## Task A
According to the passage about flutist Galway, who runs the charitable organization Flutewise?
## Task B
In the passage about flutist Galway, repeat the text word for word from "Galway is president" to "receive that honour.".

In 1990, he was invited by Roger Waters to play at The Wall – Live in Berlin concert, held in Potsdamer Platz; he played Pink Floyd's songs "Goodbye Blue Sky" and "Is There Anybody Out There?". Galway performed for the Academy Award-winning ensemble recording the soundtracks of Peter Jackson's The Lord of the Rings film trilogy, composed by Howard Shore. In June 2008, he was inducted into the Hollywood Bowl Hall of Fame along with Liza Minnelli and B. B. King.

He performs on Nagahara flutes, as well as some Muramatsu Flutes. Conn-Selmer produces his line of flutes, "Galway Spirit Flutes".

Galway is president of Flutewise, a global charitable organisation that supports young flute players, run by Liz Goodwin. In 2003 he formed the Music Education Consortium together with Julian Lloyd Webber, Evelyn Glennie, and Michael Kamen to pressure the British Government into providing better music education in schools. He has been an Ambassador for the National Foundation for Youth Music, a UK charity.

He was appointed an Officer of the Order of the British Empire (OBE) in the 1977 Silver Jubilee and Birthday Honours, and was knighted for services to music in the 2001 Birthday Honours, the first wind player ever to receive that honour.

Galway is a National Patron of Delta Omicron, an international professional music fraternity, and an ambassador of the UK charity Help Musicians.

In December 2013, Galway launched First Flute, an online interactive series of lessons for beginning flute students of all ages.

He received the 2014 Gramophone Lifetime Achievement Award.

==Personal life==
Galway has been married three times. His first marriage, to a French woman, produced a son. He married his second wife, Anna (Annie) Renggli, a daughter of a well-known Swiss architect, in 1972; they moved from Berlin to Lucerne, Switzerland, Anna's hometown. The couple had twin daughters and a son. In 1978 he recorded an instrumental version of John Denver's "Annie's Song" for her. It peaked at no. 3 in the UK Singles Chart.

After this divorce, he moved to Meggen, Switzerland, a village next to Lucerne, where he resides now with his third wife, the American-born flute player Jeanne Galway (née Cinnante), whom he married in 1984. They often tour together, playing duets. In addition, they give masterclasses and lectures.

Galway is a devout Christian who visits various types of churches while travelling (as long as they are not – in his view – modern and "happy-clappy"), and prays before his concert performances. He also wears a cross pendant, about which he says, "It's not jewellery. It's something that reminds me of what I should be doing and how I should be behaving."

In August 1977, Galway was run over by a speeding motorcycle in Lucerne, breaking his left arm and both legs and required a four-month hospital stay. He has the eye condition nystagmus, and is a patron of the Nystagmus Network, a charity that supports people with the condition. In December 2009, he fell down a flight of stairs at his home, fracturing his left wrist and breaking his right arm.

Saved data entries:
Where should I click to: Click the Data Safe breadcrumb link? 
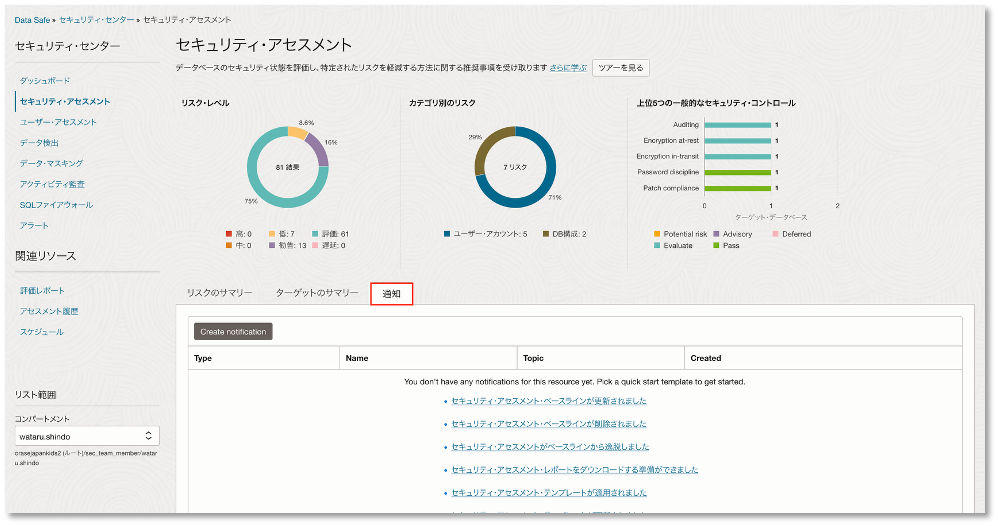[32, 20]
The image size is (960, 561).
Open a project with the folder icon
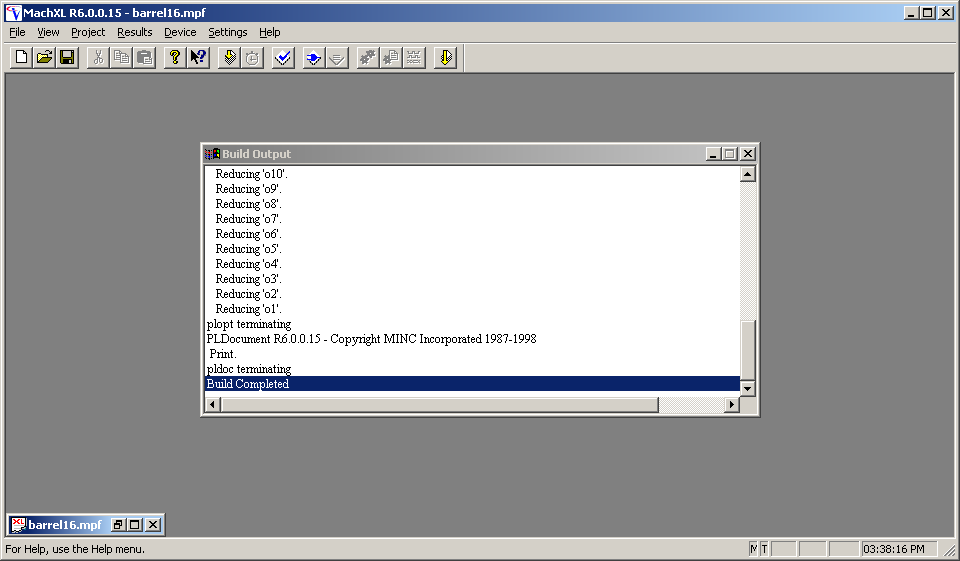coord(44,58)
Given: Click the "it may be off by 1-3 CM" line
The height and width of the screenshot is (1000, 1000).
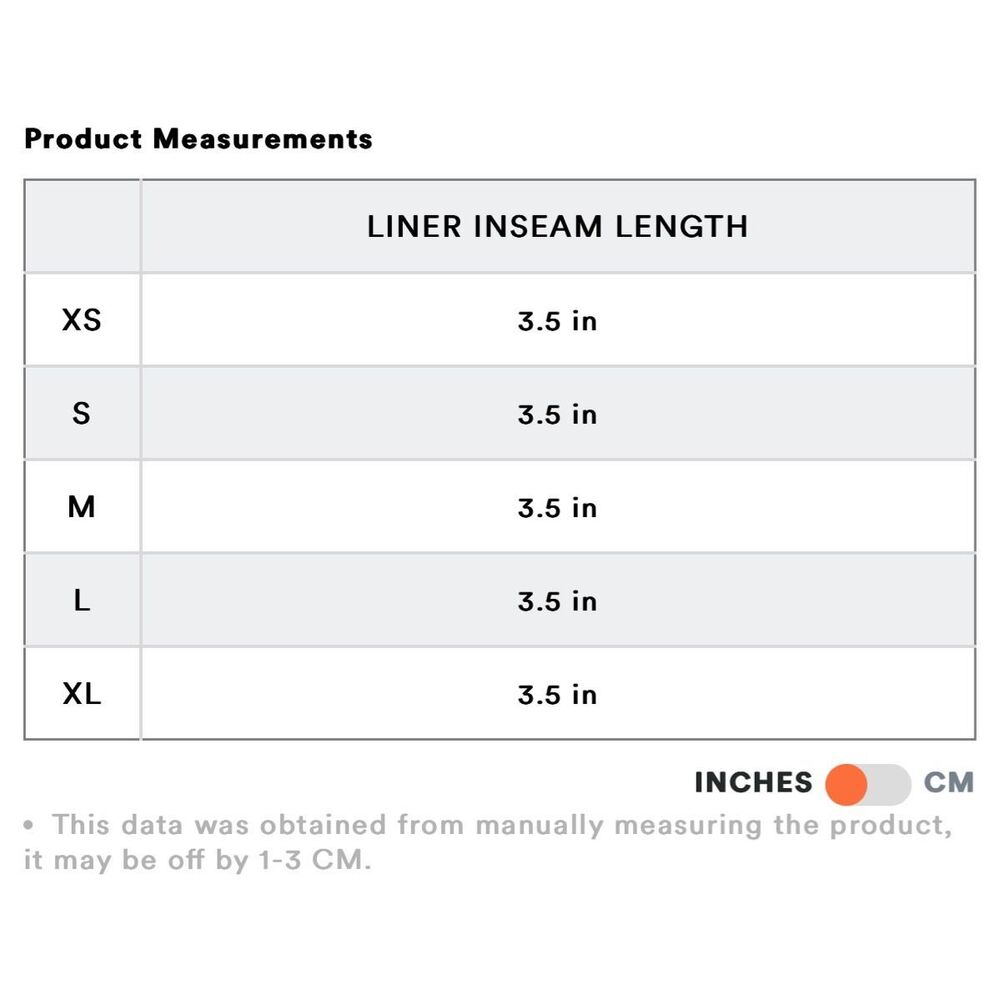Looking at the screenshot, I should coord(197,860).
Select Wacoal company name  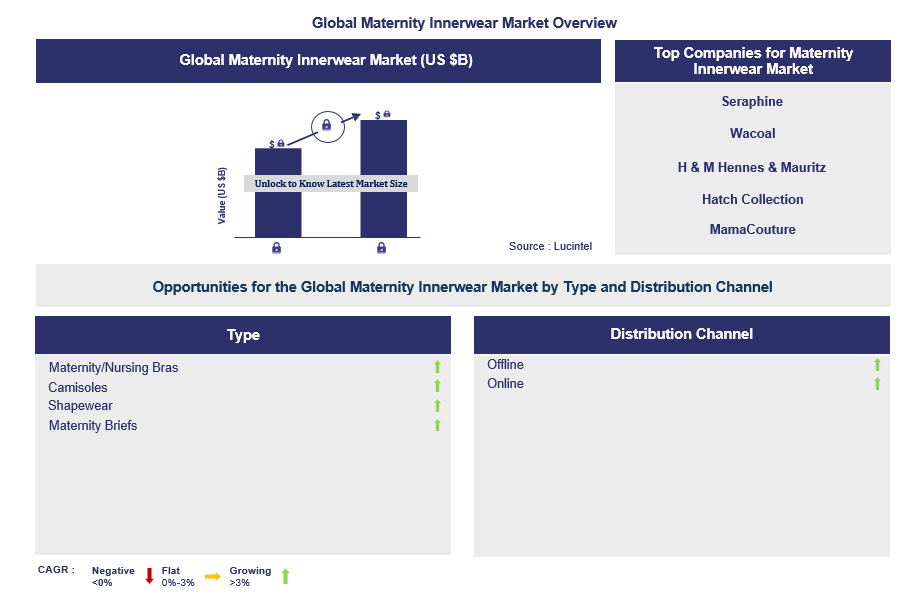click(x=752, y=133)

## Task output A
Liz Goodwin

## Task output B
Galway is president of Flutewise, a global charitable organisation that supports young flute players, run by Liz Goodwin. In 2003 he formed the Music Education Consortium together with Julian Lloyd Webber, Evelyn Glennie, and Michael Kamen to pressure the British Government into providing better music education in schools. He has been an Ambassador for the National Foundation for Youth Music, a UK charity.

He was appointed an Officer of the Order of the British Empire (OBE) in the 1977 Silver Jubilee and Birthday Honours, and was knighted for services to music in the 2001 Birthday Honours, the first wind player ever to receive that honour.